Re: Granular Synthesis (the duo)


Subject: Re: Granular Synthesis (the duo)
From: Ned Bouhalassa (nedb@videotron.ca)
Date: Tue Nov 16 1999 - 19:20:16 EST


Hi John and all. I went to the Granular Synthesis show as well, last Saturday
night. Having experienced one of their previous works before (Model 5), I knew
what to expect and did not pass on the free ear-plugs. I must commend ACREQ for
offering ear-plugs and I wish this was common practice at other events where the
sound levels are very high (techno parties/raves, the odd ea concert ;-). It was
very, very loud, but I did enjoy it, particularly the sensation of being moved by
sound (of course, I've been moved many times before, but rarely in such a
physical way...). I've had my ears ring days after a rock or techno event, but my
ears were fine the day after GS. The compositions are basically textural, not
unlike other granular synthesis work done by composers such as Barry Truax. There
is attention paid to detail, but some of that is lost to those of us wearing the
protective gear (I did take my plugs off a few times). Most of the focus is on
the lower frequencies. I don't think I've ever heard so many variations on a low
frequency drone (and I mean that as a compliment). At the end of the work, there
was a mistake, and the level climbed higher than was meant (I spoke with the
composers after the show). This was a short peak, which made for a perfect
ending. It was really like being inside the waveform. I guess that ultimately
that's the point of this kind of intense work. I like to think of it as a sonic
massage.

Ned

BTW, the images were not at all as interesting (do we have to see a cut-off,
naked female torso again?) as the sound, though some of the white noise
variations where pleasantly disorienting.
_____
◆ **INSTRUCTION**
From the body of the mailing-list post about the Granular Synthesis show above (not its header lines), list every proper name it mentions. Count an abbreviation and its full form as one name.

◆ **DATA SECTION**
_____
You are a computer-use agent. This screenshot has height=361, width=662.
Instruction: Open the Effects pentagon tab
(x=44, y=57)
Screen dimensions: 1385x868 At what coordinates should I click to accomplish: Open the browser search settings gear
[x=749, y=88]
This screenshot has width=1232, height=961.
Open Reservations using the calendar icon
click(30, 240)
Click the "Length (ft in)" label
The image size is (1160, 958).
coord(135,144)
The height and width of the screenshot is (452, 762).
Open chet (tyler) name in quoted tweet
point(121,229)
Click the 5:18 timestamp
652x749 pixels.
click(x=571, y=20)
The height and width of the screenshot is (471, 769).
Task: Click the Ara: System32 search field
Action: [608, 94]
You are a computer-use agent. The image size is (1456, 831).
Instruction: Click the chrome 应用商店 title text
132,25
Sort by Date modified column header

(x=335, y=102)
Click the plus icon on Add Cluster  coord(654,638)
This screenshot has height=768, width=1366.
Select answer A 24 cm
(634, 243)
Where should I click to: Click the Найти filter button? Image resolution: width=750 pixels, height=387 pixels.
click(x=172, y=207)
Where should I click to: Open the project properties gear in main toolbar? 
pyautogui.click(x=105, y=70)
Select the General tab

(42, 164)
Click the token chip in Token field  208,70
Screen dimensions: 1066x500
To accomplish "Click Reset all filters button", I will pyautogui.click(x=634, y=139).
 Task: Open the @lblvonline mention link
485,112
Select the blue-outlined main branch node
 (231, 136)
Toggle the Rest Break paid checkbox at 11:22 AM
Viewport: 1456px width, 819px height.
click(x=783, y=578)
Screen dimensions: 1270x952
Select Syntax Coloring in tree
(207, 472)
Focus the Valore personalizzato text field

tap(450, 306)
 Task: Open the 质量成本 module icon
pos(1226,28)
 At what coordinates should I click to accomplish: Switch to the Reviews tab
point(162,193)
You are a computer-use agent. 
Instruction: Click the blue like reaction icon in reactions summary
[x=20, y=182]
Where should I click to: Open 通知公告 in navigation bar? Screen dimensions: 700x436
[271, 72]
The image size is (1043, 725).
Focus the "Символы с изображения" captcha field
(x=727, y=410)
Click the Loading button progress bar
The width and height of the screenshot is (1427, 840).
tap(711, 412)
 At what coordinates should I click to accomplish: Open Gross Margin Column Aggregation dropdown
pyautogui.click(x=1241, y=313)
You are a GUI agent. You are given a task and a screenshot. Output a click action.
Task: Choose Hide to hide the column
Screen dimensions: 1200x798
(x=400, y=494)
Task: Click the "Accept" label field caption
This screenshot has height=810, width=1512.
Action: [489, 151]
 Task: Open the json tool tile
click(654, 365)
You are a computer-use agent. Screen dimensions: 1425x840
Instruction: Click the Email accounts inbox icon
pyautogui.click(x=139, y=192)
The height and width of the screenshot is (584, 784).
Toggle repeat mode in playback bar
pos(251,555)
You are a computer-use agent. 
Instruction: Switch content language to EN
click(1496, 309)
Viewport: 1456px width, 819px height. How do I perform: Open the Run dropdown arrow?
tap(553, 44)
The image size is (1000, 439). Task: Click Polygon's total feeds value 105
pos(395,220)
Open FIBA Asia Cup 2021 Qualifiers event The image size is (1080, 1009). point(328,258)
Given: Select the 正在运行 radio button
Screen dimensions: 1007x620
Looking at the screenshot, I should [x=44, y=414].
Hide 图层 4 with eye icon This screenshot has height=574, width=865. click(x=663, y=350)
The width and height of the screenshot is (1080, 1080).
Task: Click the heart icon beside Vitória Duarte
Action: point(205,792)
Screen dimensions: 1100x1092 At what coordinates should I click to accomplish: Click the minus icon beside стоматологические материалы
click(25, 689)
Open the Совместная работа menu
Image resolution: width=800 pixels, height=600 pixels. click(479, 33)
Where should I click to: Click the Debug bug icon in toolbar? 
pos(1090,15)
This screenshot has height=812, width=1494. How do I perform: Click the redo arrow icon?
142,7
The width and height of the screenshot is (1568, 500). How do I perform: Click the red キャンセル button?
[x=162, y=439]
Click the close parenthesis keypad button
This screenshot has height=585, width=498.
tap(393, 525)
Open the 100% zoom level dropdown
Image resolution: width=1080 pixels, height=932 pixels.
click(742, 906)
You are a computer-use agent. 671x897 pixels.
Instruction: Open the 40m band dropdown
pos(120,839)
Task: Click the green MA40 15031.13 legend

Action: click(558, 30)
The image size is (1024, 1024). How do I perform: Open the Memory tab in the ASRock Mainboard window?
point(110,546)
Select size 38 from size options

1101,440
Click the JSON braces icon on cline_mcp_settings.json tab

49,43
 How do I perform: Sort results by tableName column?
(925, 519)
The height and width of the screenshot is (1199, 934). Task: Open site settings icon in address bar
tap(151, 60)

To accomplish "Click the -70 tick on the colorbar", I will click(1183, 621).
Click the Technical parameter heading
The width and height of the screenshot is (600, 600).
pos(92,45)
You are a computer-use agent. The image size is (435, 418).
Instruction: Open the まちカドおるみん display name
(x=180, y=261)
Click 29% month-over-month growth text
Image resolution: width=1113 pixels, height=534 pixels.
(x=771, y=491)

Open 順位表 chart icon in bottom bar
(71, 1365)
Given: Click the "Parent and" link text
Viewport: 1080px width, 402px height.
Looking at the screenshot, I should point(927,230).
_____
◆ **OUTPUT FOR THIS EXERCISE**
- John
- Granular Synthesis (also written GS)
- Model 5
- ACREQ
- Barry Truax
- Ned